*Records for processing*.
──────────────────────────────
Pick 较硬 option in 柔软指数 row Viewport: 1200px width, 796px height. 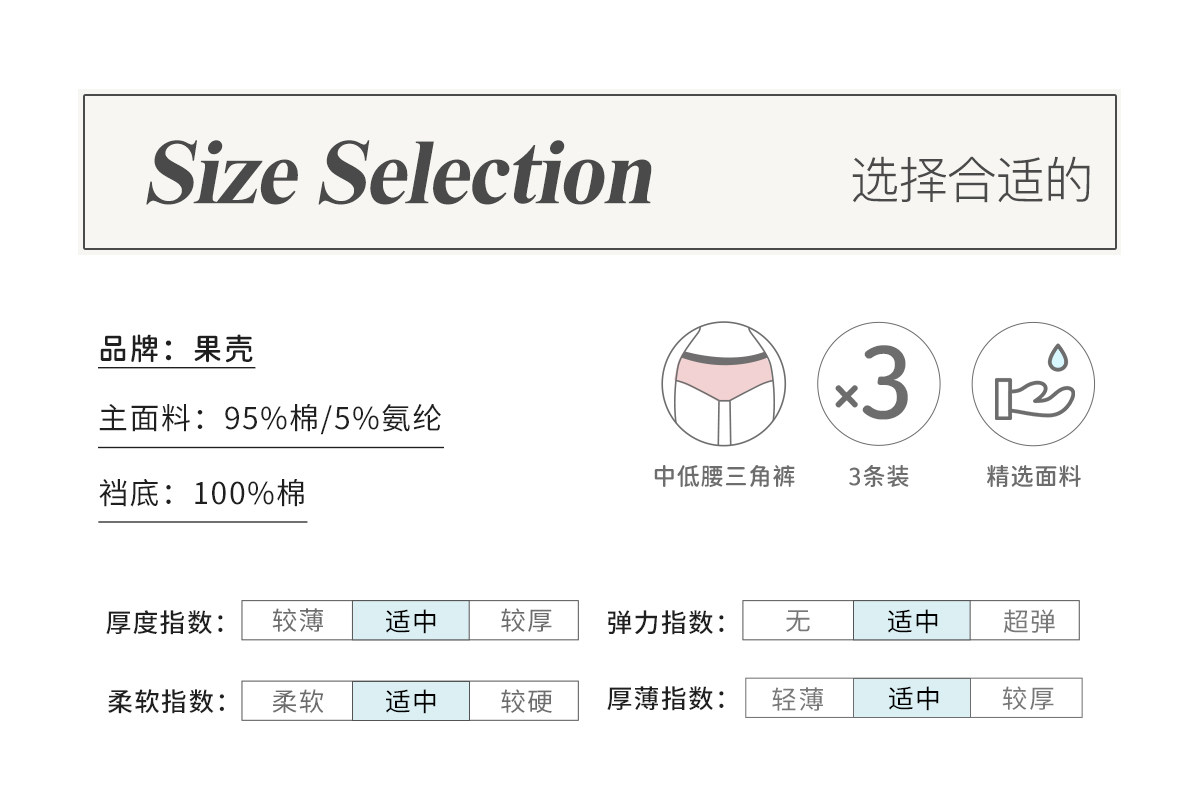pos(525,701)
──────────────────────────────
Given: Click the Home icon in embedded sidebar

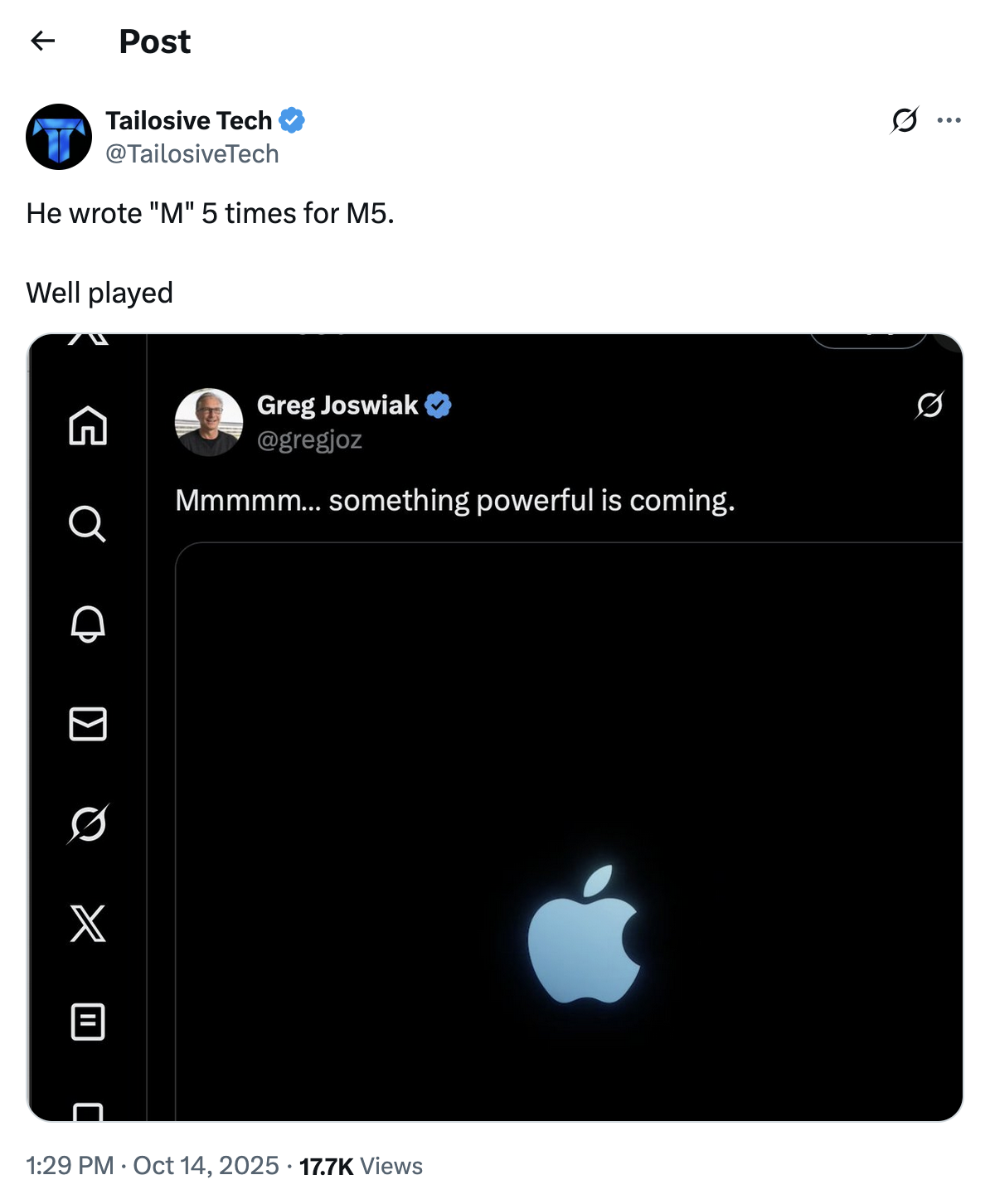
──────────────────────────────
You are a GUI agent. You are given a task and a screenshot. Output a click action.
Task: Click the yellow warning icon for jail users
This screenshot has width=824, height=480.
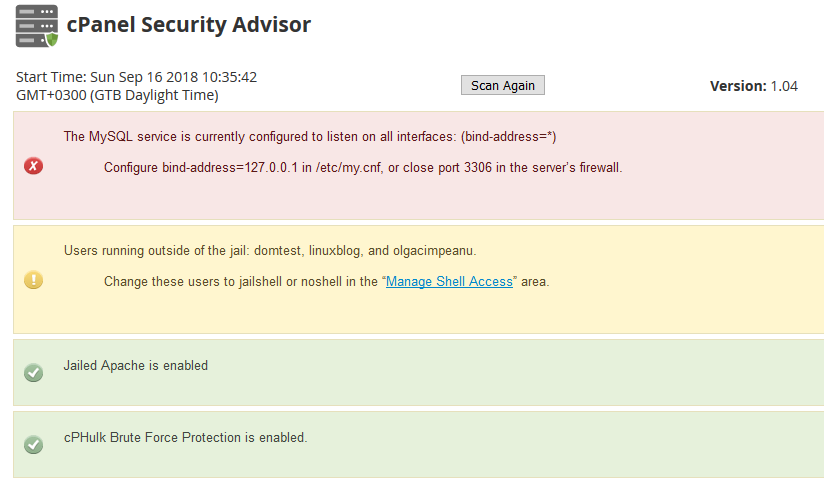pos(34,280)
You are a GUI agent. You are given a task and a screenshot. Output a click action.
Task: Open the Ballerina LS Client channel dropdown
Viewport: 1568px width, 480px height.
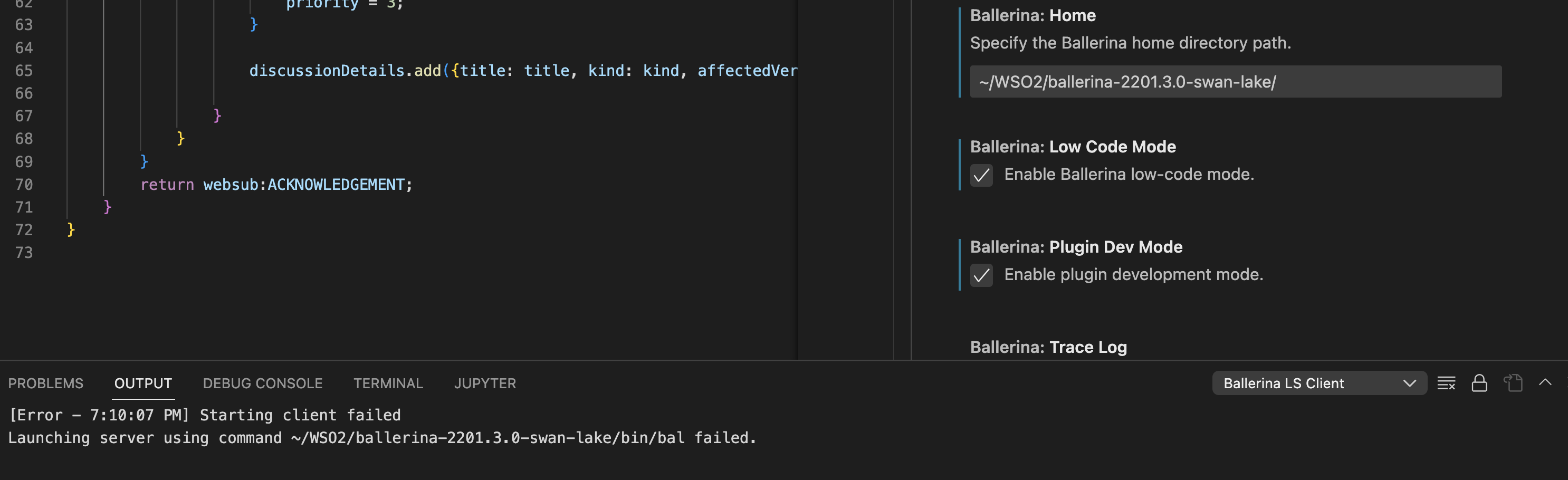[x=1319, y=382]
──────────────────────────────
*Instructions to follow*. Count the lines in the records above that contain the string "icon", with case counting. Reply with the number only.

*Answer to this task*. 2